The phrase "I know it when I see it" is a colloquial expression by which a speaker attempts to categorize an observable fact or event, although the category is subjective or lacks clearly defined parameters. The phrase was used in 1964 by United States Supreme Court Justice Potter Stewart to describe his threshold test for obscenity in Jacobellis v. Ohio. In explaining why the material at issue in the case was not obscene under the Roth test, and therefore was protected speech that could not be censored, Stewart wrote:
I shall not today attempt further to define the kinds of material I understand to be embraced within that shorthand description ["hard-core pornography"], and perhaps I could never succeed in intelligibly doing so. But I know it when I see it, and the motion picture involved in this case is not that.
The expression became one of the best-known phrases in the history of the Supreme Court.
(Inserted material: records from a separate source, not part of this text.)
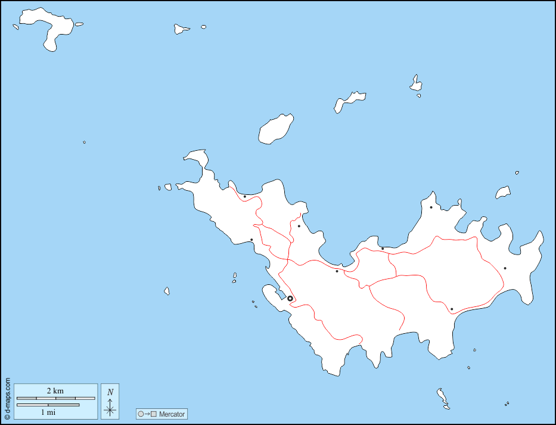Screen dimensions: 556x425
Task: Click the circle symbol in the Mercator legend
Action: click(x=139, y=414)

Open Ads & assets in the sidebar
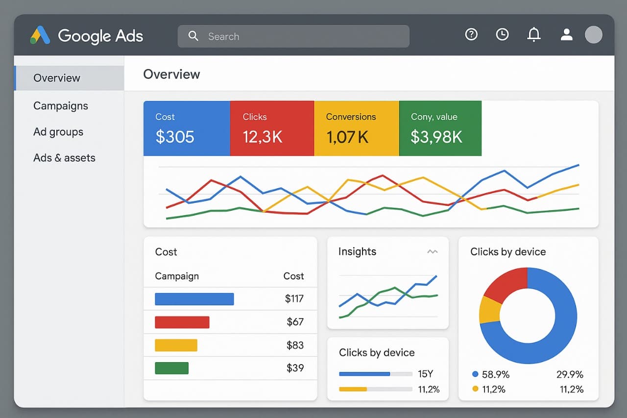(64, 158)
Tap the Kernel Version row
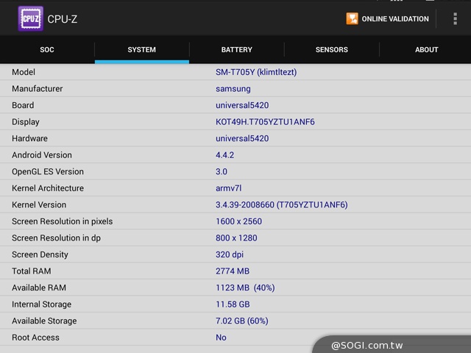The height and width of the screenshot is (353, 471). [236, 204]
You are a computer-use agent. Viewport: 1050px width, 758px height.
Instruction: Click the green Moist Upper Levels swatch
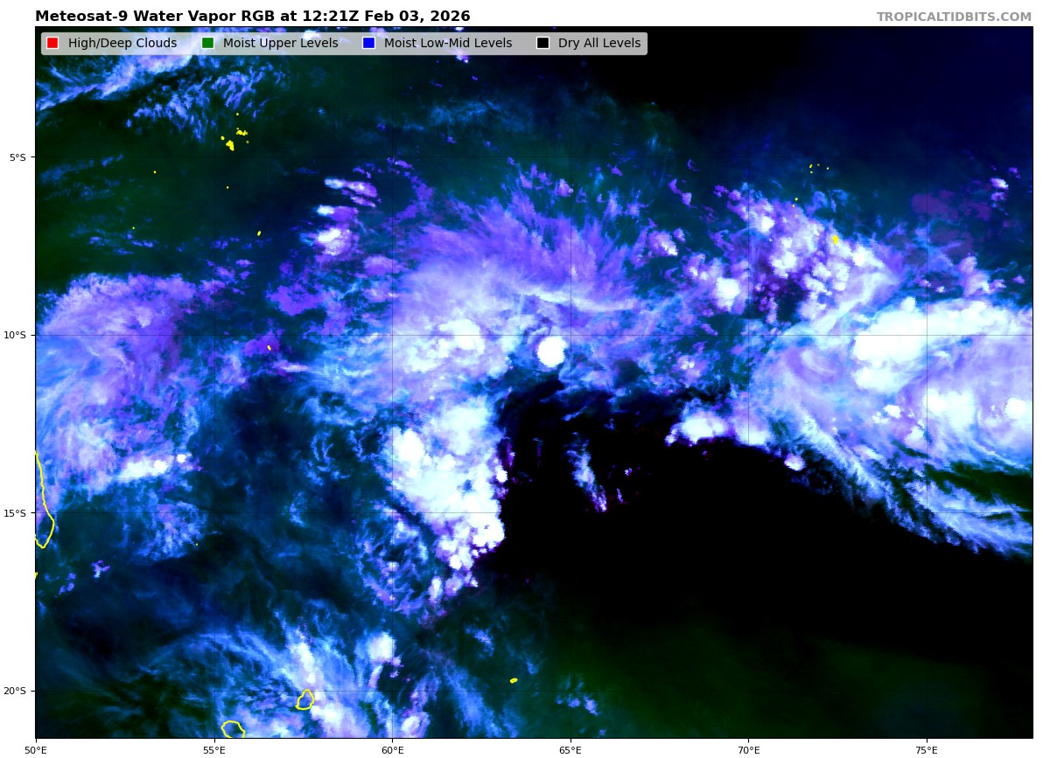pyautogui.click(x=207, y=44)
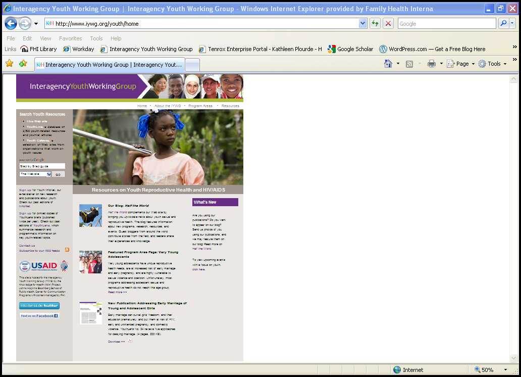Open the Google Scholar links bar shortcut
521x377 pixels.
(351, 49)
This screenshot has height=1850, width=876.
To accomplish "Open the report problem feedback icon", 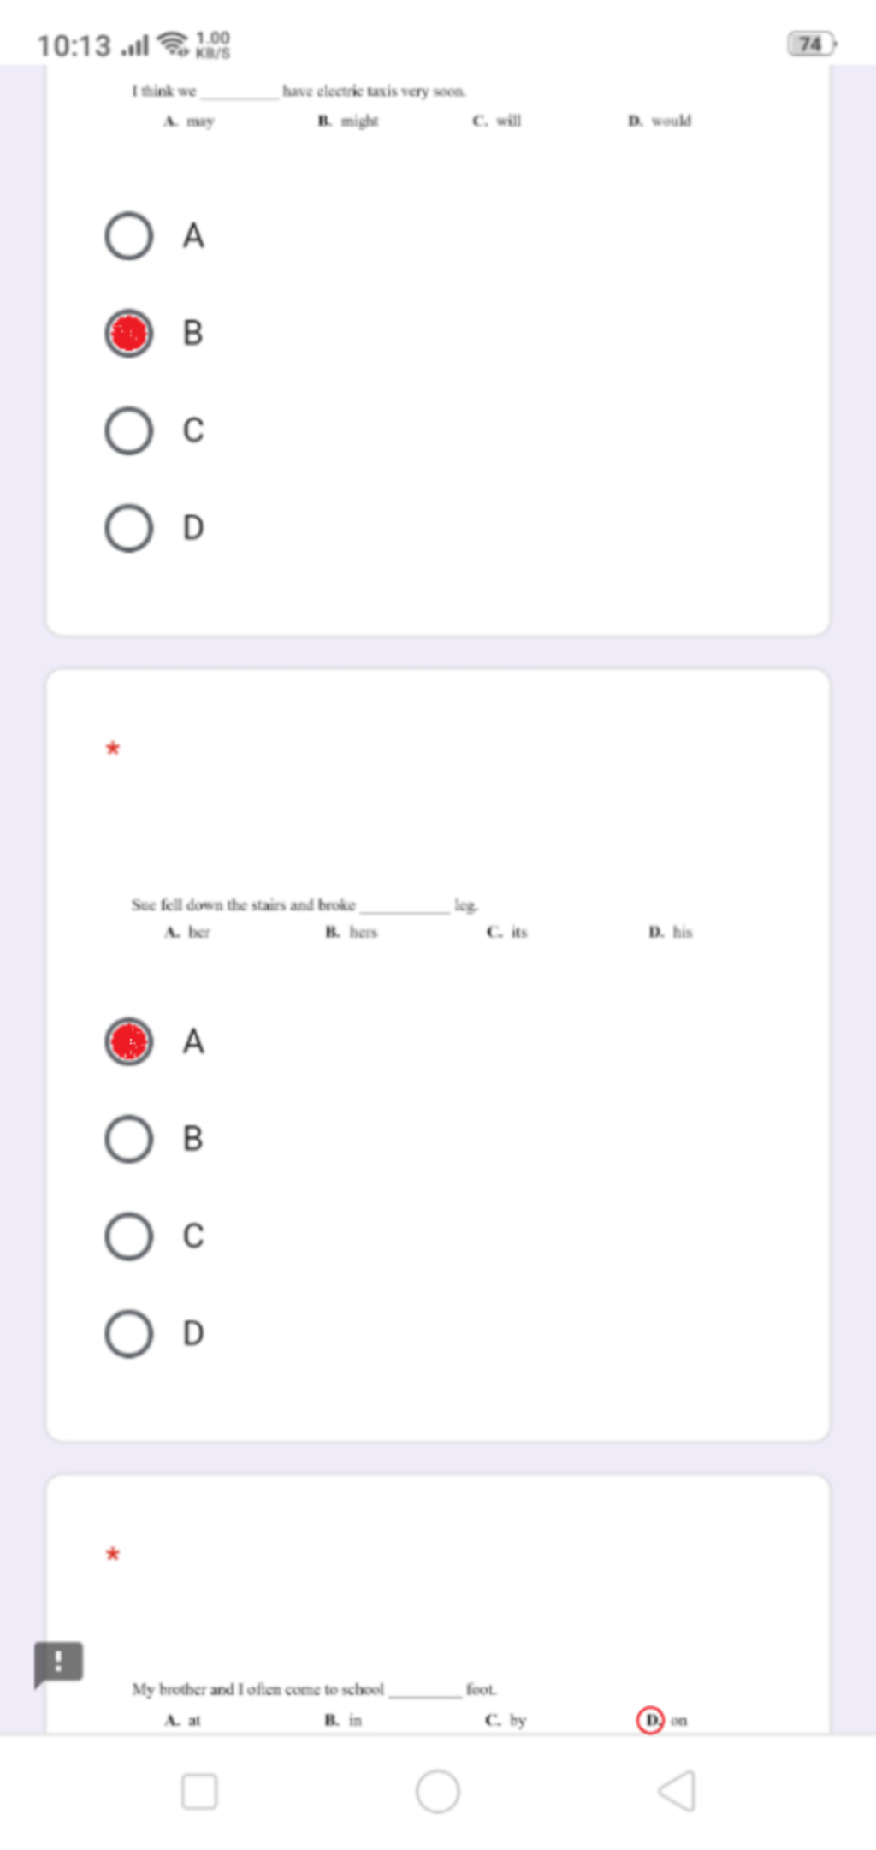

Though "I know it when I see it" is widely cited as Stewart's test for "obscenity", he did not use the word "obscenity" himself in his short concurrence, but stated that he knew what fitted the "shorthand description" of "hard-core pornography" when he saw it.
Stewart's "I know it when I see it" standard was praised as "realistic and gallant" and an example of candor. It has also been critiqued as being potentially fallacious, due to individualistic arbitrariness.This simple phrase, embedded in a plurality opinion, carries with it many of the conflicts and inconsistencies that continue to plague American obscenity law. In effect, "I know it when I see it" can still be paraphrased and unpacked as: "I know it when I see it, and someone else will know it when they see it, but what they see and what they know may or may not be what I see and what I know, and that's okay."
The Supreme Court of the United States' rulings concerning obscenity in the public square have been unusually inconsistent. Though First Amendment free speech protections have always been taken into account, both Constitutional interpretationalists and originalists have limited this right to account for public sensibilities.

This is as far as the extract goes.